EXERCISE BRIEF:
Working through the entries below, find how many lines include "agent", then write only that number.

RECORDS SHOWN:
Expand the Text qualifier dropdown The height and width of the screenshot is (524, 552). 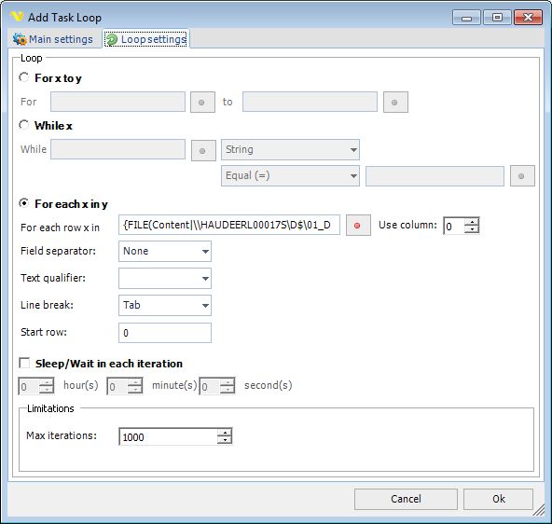coord(165,279)
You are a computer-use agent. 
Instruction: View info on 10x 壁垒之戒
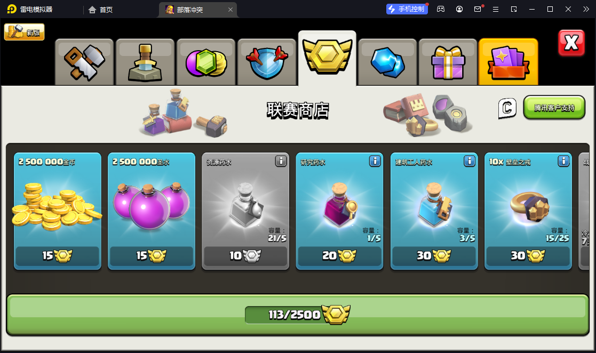pyautogui.click(x=563, y=161)
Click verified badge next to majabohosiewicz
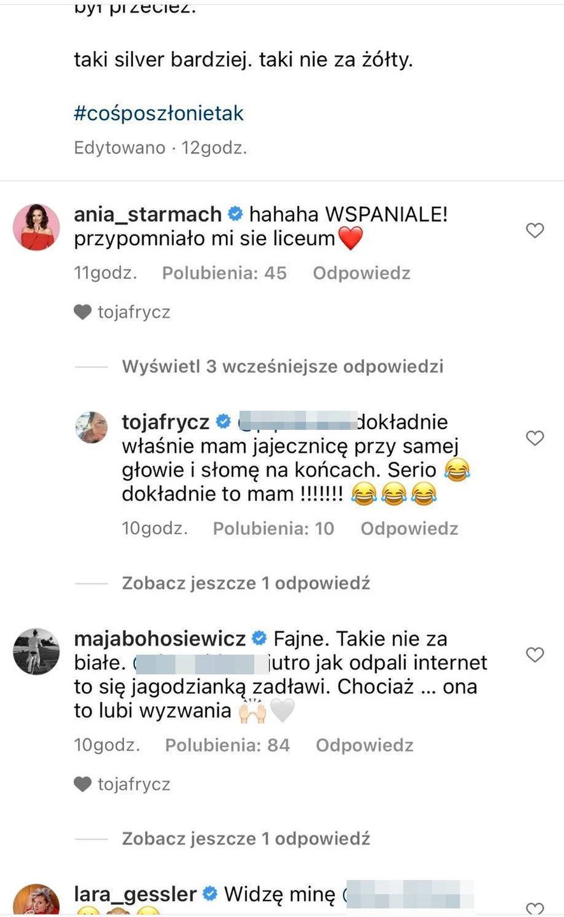This screenshot has width=564, height=917. [260, 638]
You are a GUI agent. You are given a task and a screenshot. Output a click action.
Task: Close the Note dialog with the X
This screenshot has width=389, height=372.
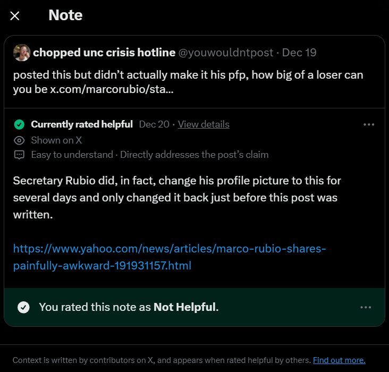[15, 16]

SOLUTION FOR THIS TASK:
2